> **任务要求**: 把下面条目里从含有“the cutout tab”的那一行起，一直到含有“pos(420,494)”的那一行为止，逐字照抄下来，头尾两行也要抄上。

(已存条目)
* * * * *

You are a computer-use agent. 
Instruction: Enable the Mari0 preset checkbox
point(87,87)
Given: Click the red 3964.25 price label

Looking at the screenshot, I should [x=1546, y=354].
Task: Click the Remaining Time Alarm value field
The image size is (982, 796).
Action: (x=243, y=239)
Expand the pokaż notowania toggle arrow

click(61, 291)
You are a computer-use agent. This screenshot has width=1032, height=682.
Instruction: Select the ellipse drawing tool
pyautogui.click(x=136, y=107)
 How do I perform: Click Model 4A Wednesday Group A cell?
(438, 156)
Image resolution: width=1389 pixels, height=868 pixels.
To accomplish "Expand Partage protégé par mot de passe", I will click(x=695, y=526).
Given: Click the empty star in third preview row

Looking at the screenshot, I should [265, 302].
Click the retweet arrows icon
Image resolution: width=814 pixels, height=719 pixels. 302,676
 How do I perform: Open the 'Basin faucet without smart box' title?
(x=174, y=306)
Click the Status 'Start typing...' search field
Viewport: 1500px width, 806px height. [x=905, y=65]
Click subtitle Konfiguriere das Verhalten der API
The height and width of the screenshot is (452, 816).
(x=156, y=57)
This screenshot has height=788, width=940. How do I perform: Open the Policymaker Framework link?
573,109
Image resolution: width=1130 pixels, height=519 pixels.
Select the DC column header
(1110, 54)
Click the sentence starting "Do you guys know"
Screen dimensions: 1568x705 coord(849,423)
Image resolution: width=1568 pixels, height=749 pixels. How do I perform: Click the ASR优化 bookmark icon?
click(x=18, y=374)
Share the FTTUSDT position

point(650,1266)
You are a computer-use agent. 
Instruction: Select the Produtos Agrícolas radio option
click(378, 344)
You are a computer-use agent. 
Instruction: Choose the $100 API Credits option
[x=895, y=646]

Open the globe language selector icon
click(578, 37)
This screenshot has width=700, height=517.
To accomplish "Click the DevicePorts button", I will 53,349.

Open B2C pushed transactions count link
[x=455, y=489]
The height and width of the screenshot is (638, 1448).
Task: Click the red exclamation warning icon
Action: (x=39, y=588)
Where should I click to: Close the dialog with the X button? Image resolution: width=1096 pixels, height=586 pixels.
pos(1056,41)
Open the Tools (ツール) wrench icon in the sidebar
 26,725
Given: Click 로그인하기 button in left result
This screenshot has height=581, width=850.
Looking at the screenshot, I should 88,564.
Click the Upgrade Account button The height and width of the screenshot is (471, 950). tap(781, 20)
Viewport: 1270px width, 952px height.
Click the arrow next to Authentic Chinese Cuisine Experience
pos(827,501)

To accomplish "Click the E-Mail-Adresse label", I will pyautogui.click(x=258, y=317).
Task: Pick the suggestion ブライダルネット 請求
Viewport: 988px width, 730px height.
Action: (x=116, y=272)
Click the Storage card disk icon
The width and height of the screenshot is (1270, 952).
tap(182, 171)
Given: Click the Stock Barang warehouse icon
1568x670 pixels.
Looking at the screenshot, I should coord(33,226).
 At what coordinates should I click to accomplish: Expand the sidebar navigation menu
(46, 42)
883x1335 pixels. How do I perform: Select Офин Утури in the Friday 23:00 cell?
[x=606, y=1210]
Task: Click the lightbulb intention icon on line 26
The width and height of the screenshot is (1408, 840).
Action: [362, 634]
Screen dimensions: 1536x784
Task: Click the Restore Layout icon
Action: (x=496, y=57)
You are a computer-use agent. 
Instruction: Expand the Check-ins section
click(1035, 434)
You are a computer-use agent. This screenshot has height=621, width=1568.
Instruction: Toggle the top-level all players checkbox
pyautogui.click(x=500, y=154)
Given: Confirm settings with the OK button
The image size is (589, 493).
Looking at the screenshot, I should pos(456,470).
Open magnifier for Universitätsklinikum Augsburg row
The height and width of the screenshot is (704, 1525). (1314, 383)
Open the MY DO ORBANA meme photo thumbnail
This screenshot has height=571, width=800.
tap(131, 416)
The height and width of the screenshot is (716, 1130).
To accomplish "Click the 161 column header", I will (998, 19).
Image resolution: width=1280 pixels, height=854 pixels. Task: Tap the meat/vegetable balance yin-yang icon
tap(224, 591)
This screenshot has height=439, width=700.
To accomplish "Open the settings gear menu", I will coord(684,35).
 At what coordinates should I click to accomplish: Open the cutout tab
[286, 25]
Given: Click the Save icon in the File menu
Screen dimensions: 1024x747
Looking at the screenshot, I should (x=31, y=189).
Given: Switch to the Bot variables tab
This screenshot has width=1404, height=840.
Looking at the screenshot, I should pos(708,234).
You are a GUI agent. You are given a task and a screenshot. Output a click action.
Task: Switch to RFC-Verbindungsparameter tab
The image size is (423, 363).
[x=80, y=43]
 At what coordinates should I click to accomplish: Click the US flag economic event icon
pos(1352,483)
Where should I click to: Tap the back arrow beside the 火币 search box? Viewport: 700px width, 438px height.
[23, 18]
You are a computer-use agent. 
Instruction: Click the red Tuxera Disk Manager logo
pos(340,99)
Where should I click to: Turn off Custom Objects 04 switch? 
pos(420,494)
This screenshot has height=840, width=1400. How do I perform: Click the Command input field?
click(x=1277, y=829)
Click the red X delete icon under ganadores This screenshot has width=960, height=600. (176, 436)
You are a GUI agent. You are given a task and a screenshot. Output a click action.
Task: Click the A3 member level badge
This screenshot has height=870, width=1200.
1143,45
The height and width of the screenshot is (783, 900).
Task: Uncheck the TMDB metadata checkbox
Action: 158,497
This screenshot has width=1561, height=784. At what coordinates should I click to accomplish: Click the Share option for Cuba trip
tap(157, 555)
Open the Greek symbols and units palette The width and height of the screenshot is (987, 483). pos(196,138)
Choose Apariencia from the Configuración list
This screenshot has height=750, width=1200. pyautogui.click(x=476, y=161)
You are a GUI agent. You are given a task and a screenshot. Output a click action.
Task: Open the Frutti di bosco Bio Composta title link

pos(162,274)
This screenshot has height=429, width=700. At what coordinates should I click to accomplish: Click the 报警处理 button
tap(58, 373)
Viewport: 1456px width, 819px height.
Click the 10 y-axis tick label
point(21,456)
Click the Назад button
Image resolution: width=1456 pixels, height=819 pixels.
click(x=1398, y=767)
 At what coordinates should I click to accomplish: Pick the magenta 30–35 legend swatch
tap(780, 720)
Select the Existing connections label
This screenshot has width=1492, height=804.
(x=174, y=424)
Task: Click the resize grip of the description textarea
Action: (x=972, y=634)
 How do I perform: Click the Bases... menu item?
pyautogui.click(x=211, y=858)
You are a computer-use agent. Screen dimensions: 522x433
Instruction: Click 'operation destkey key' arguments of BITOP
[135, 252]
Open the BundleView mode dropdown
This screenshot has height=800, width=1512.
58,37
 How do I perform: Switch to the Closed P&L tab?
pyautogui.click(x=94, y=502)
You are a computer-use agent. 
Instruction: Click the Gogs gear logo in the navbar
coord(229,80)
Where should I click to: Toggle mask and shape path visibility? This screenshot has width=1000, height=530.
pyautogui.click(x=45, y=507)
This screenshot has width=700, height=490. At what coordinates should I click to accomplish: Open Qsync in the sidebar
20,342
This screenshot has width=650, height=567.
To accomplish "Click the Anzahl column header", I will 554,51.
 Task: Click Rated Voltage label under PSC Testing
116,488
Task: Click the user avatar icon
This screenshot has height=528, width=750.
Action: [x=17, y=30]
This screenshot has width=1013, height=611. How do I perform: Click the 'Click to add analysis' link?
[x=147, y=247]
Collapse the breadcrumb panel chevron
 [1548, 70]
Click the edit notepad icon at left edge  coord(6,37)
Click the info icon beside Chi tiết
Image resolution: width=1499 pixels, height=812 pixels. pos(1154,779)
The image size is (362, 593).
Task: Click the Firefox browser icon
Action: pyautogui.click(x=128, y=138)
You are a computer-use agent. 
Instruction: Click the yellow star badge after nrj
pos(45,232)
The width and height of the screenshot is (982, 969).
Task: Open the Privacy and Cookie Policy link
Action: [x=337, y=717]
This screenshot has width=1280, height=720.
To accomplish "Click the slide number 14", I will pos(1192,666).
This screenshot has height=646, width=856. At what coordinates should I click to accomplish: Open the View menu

* * * * *

> **本题输出**:
 At what coordinates should I click to accomplish: Open the cutout tab
[286, 25]
Given: Click the Save icon in the File menu
Screen dimensions: 1024x747
Looking at the screenshot, I should (x=31, y=189).
Given: Switch to the Bot variables tab
This screenshot has width=1404, height=840.
Looking at the screenshot, I should pos(708,234).
You are a GUI agent. You are given a task and a screenshot. Output a click action.
Task: Switch to RFC-Verbindungsparameter tab
The image size is (423, 363).
[x=80, y=43]
 At what coordinates should I click to accomplish: Click the US flag economic event icon
pos(1352,483)
Where should I click to: Tap the back arrow beside the 火币 search box? Viewport: 700px width, 438px height.
[23, 18]
You are a computer-use agent. 
Instruction: Click the red Tuxera Disk Manager logo
pos(340,99)
Where should I click to: Turn off Custom Objects 04 switch? 
pos(420,494)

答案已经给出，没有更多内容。